Piratenpartei nach der Wahl:Hype ohne Ende

Der Boom der Piratenpartei geht auch nach der Wahl weiter. Sie lockt Parteiverdrossene mit einer neuen Form der Basisdemokratie: Liquid Democracy.

Michael König

Eigentlich hätte sich die Piratenpartei nach der Bundestagswahl gleich wieder auflösen können. Nach Meinung der einzigen Jury, die die etablierten Parteien als kompetent durchgehen lassen, haben die Polit-Freibeuter ohnehin keine Chance, langfristig bestehen zu können. Bei dieser Jury handelt es sich allerdings um die etablierten Parteien selbst.

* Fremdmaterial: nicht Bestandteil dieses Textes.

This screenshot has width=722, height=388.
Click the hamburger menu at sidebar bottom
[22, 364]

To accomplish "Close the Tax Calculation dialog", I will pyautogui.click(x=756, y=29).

Im Wahlkampf straften sie die Piraten zunächst mit Missachtung, dann warnten sie die Wähler, Piratenstimmen seien verlorene Stimmen. Als dennoch zwei Prozent für die Piraten votierten, machten sich die Etablierten daran, deren Wähler zum umgarnen.

Grüne und Sozialdemokraten vertreten hinter vorgehaltener Hand die Auffassung, dass sie sich nur stärker um das Internet kümmern müssten, um den Piraten das Wasser abzugraben. Die FDP profilierte sich in den Koalitionsverhandlungen als Datenschutzpartei und setzte durch, dass die von Familienministerin Ursula von der Leyen (CDU) initiierten Netzsperren zum Schutz vor Kinderpornographie ausgesetzt werden. Das Bundeskriminalamt soll kriminelle Inhalte löschen statt sperren - so hatten es auch die Piraten gefordert.

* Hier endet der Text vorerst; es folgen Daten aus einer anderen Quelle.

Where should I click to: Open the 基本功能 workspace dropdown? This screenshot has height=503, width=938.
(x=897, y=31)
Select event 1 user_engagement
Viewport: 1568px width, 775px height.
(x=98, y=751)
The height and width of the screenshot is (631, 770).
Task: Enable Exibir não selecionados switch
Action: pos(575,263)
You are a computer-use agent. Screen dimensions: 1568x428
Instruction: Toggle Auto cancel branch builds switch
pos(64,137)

Für heimliche Online-Durchsuchungen ist unter der schwarz-gelben Regierung künftig eine Anordnung der Bundesanwaltschaft nötig. Und bei der Vorratsdatenspeicherung solle die Nutzung der Daten auf schwere Gefahrensituationen beschränkt werden, sagte Bundesinnenminister Wolfgang Schäuble (CDU).

Diese Neuregelung geht den Piraten freilich nicht weit genug: "Wir vermissen das Wort Gesetzesrücknahme", heißt es in einer Pressemitteilung. Mit "Einschränkung, Evaluierung und Aufschub" sei es nicht getan. Dennoch hat es den Anschein, als könnten sich die Vorhersagen der Wissenschaft bewahrheiten.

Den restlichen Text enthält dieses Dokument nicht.